Marjorie A. Schiff, senior assistant dean of admissions at the University of Virginia, crunched some numbers and found that last year, 347 of the approximately 7,000 online applicants wrote about cloning or stem-cell research and 657 applicants talked about Jesus, the Bible or God. Both groups snagged the average number of acceptances—about 35 percent. Schiff’s analysis showed that “even a hackneyed topic doesn’t really influence your chances” and assuaged her fear that UVA’s officers could be biased against yet another cloning manifesto.
One topic did predict a greater-than-average chance of success: 67 percent of kids who wrestled with Vladimir Nabokov’s work were accepted, while only 18 percent of those who wrote about J.D. Salinger got in. Schiff isn’t surprised—familiarity with Nabokov indicates a deeper engagement with literature, whereas The Catcher in the Rye graces nearly every high school’s mandatory-reading list.
Essays are cultural weather vanes: This year, 87 students who applied to UVA wrote about literary hotcake The Da Vinci Code, by Dan Brown. “Several of the admissions staffers were mad because they were reading the book and didn’t want the plot spoiled,” Schiff says. Could that explain why only 24 percent of The Da Vinci Code enthusiasts were admitted, whereas George Orwell’s classic 1984, which appeared in 127 applications, had a 39 percent success rate?

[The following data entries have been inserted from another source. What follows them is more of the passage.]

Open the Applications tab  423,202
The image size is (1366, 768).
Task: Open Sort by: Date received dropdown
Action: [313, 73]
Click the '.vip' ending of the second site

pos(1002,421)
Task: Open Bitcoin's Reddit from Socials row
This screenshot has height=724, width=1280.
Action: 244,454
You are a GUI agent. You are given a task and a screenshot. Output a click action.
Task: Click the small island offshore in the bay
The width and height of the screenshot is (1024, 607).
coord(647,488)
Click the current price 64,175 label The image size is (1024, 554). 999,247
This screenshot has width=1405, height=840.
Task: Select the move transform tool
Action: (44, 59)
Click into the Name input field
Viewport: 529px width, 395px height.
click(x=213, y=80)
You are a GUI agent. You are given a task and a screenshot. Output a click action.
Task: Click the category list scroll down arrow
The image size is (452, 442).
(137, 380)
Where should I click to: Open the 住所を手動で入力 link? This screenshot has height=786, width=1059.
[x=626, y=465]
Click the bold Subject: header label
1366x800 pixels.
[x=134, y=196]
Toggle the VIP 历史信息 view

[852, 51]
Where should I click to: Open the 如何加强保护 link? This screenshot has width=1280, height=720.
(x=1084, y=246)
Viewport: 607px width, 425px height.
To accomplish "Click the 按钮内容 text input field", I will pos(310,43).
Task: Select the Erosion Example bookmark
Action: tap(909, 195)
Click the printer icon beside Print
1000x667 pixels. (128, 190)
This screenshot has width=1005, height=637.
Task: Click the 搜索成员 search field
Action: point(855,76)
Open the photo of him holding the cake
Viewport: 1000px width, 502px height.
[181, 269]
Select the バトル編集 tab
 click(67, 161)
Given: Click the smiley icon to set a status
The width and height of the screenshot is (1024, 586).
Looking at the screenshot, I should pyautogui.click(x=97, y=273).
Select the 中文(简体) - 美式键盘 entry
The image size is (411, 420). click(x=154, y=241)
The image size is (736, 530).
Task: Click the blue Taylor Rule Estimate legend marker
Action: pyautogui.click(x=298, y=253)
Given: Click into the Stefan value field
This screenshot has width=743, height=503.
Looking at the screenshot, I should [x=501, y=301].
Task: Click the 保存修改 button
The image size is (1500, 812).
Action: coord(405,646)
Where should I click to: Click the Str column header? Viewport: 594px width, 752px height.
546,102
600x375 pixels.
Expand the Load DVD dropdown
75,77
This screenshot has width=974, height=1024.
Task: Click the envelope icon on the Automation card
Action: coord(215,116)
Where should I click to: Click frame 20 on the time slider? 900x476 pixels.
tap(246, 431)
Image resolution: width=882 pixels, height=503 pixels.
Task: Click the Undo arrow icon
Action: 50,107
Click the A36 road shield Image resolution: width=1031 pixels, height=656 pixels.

Admissions officers agree that whatever the topic, everything rests in the execution. They look for a thoughtful, revelatory essay that enhances the rest of a student’s application. Some applicants reveal too much, however. “I’ve read accounts of lost virginity, kleptomania, bulimia,” says Lloyd Peterson, a former gatekeeper at Yale University who is now vice president at College Coach in Newton, Massachusetts. “But the topics that really illuminated an applicant’s personality were the ones that dealt with setbacks—a divorce or a death—and showed resilience or depth. ‘What I Did on My Summer Vacation’ didn’t help an application in most cases,” Peterson warns.
Laura Sellers, formerly of Duke University’s admissions office and associate director of college counseling at Cary Academy in North Carolina, says that nonnarrative formats generally make her cringe, but she fondly remembers a poem written in the pattern of an American flag. And a standout among Duke hopefuls was a student who created a board game representing his life.
Some application questions safeguard against reader fatigue. The University of Pennsylvania asks aspiring students to “submit page 217 of your 300-page autobiography,” and thus gets varied futuristic tales. While variety is the goal, Daniel Evans, UPenn’s regional director of admissions, says applicants who attempt to stretch the bounds of creativity can fail. “One began, ‘Please read this essay to the following Broadway tune.…’ We have a sense of humor, but you probably shouldn’t go that route on your college application.”